Gordon Crovitz (WSJ) plays the new economy card on antitrust. Its a familiar wrap for those in the antitrust community that hit its peak in the original Microsoft days with virtually every competition policy scholar and commentator chiming in with an opinion about whether the internet and network effects and so forth rendered antitrust obsolete. Analyzing the Microsoft case is a bit of an antitrust Rorschach test nowadays with critics of antitrust in the modern economy viewing the Microsoft prosecution in the U.S. as disastrous and likely harmful to consumers, more moderate (but still skeptical) folks believing that the prosecution was a Quixotic and not likely to affect competition or consumers because antitrust was simply too slow to respond in dynamic markets, and proponents pointing to it as proof of antitrust’s modern relevance. The best analysis I’ve read of the Microsoft saga, and one I recommend to anybody interested, is Page and Lopatka’s The Microsoft Case (Chicago Press).
That’s not to say there is nothing to the critique that antitrust is too slow to deal with innovative and dynamically changing markets. There is certainly something there. But there are at least two different criticisms one could level at the antitrust enterprise as applied to innovative markets. One is institutional, i.e. conditional on believing that we can accurately and confidently identify anticompetitive behavior in these markets, competition enforcers cannot hope to prosecute it and install remedial measures before the market they were attacking is gone and the next big thing has arrived. This is the angle Crovitz is pushing:
The bottom line is that by the time regulators can assess a technology market, the market has often moved on. Not long ago, Google was the upstart and the search leaders included names like AltaVista and Excite. “Regulatory intervention in the high-tech sector thwarts the natural evolution of the market,” argues Wayne Crews of the Competitive Enterprise Institute. “Worse, it distorts the response of competitors. Antitrust investigations steer the market in unnatural directions, creating instabilities in entire industry sectors.” The antitrust laws are anachronisms when applied to industries of constant innovation. Even theories about the role of antitrust were designed for the industrial era.

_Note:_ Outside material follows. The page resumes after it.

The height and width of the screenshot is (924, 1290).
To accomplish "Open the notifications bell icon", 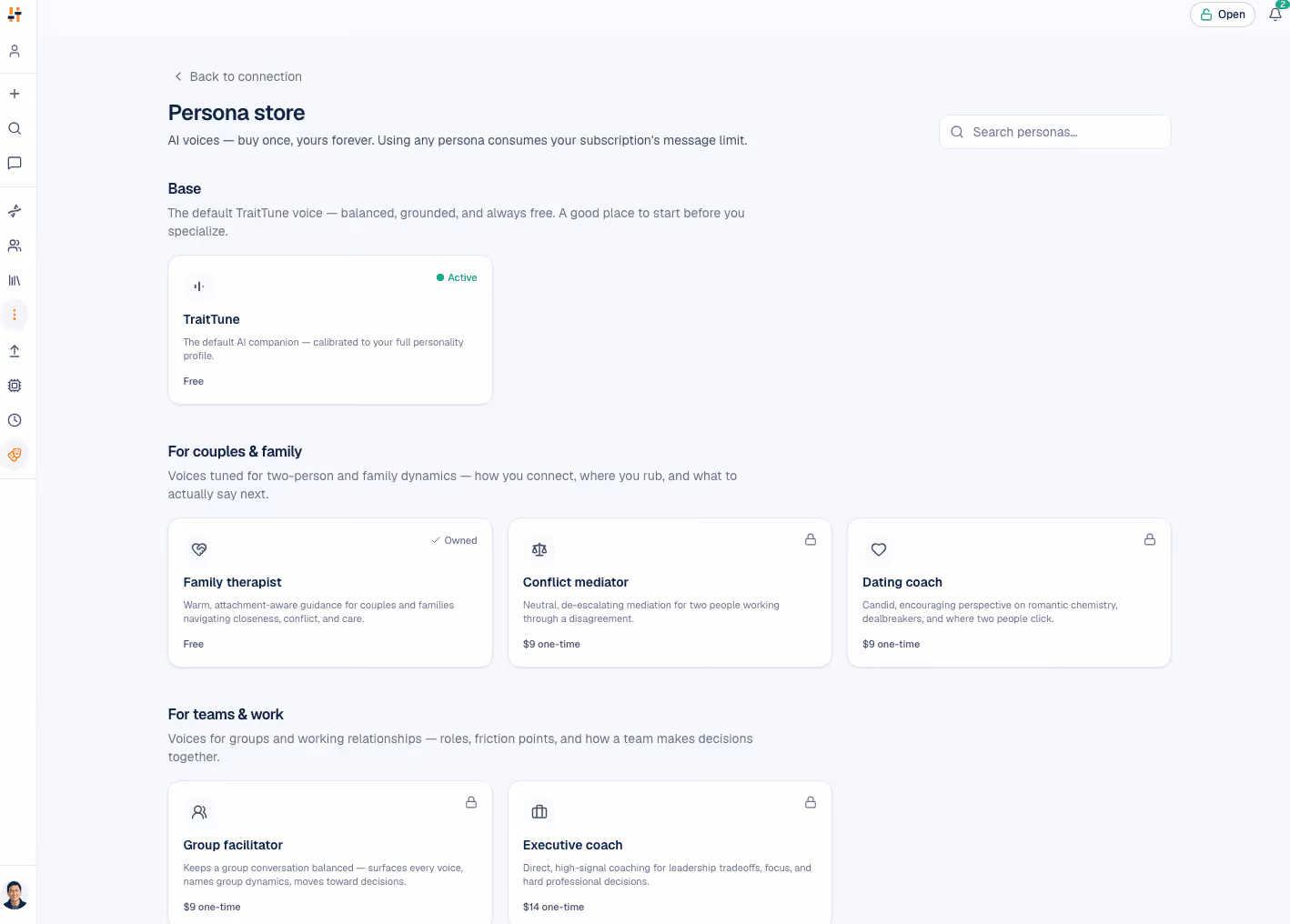I will 1275,14.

For antitrust skeptics who make this institutional argument, the Microsoft case is exhibit 1:
Haven’t antitrust regulators learned from the experience battling Microsoft when its ubiquitous operating system seemed to give it unassailable power? Microsoft is now the weakling, admitting it needs help competing with Google in search and also in areas from email to Web browsers. And while Google is “dominant” for now, what Google dominates is an open Internet where barriers to entry are low and falling.Indeed, regulators will have a hard time even defining the market they’re reviewing for competitiveness. Saying that Google has 65% of a market is misleading. The Web is about people finding what they want. This could mean searches for information, but increasingly it means looking to see what friends or colleagues think about a topic. Google, Yahoo and Microsoft are social-media laggards compared with Facebook and Twitter, which provide new organizing networks for information online. Instead of more aggressive enforcement of a legal relic, the real question is when will technology’s ever faster cycles of creative destruction spell the end of antitrust law? Consumers benefit from competition, innovation and new technology, which regulation cannot provide but can suppress. Instead of using 19th-century tools for this century’s challenges, President Obama should tell his regulators to study the humility of technologists who understand that today’s leader can be tomorrow’s laggard.
While I’m a believer in cartel enforcement and would like to believe will go wherever the evidence in a particular merger case would take me, I am a skeptic about monopolization enforcement. But not generally for these institutional reasons (which is not to say they don’t present real problems). Rather, I’m not convinced that economics has generated the technology for enforcement agencies and judges to consistently and accurately identify instances of anticompetitive single firm conduct without substantial risk of false positives that might swamp any gains. I admit, the existing evidence on single firm conduct is limited. Its an area where a lot of work must be done. But my view of that evidence is that the appropriate default presumption is that single firm conduct is pro-competitive until convincingly demonstrated to the contrary. We simply are not that good at distinguishing between pro-competitive and anti-competitive single firm conduct and in the absence of strong evidence of consumer harm, given the risk of false positives, the right approach is humility and caution. This is the essence of the error cost approach and the core of the problem with repudiating the Section 2 Report in favor of the “tried and true” old case law in this area.
Note that these problems are not limited to single firm conduct cases in the new economy. But in my view, to the extent that the “new economy” requires recalibration of the scales, it tips in favor of more humility not less in these markets since (1) they involve innovation and errors are more likely to significantly hamper economic growth in those industries, and (2) cases involving rule of reason analysis in innovative industries is likely to require tradeoffs between multiple dimensions of competition (e.g. price and innovation) and translating them into predictions concerning consumer welfare. I have some Demsetzian concerns about our ability to do the second of these which I’ve written up in a paper in an earlier GMU/Microsoft Conference on the Law and Economics of Innovation which I’ll be posting shortly.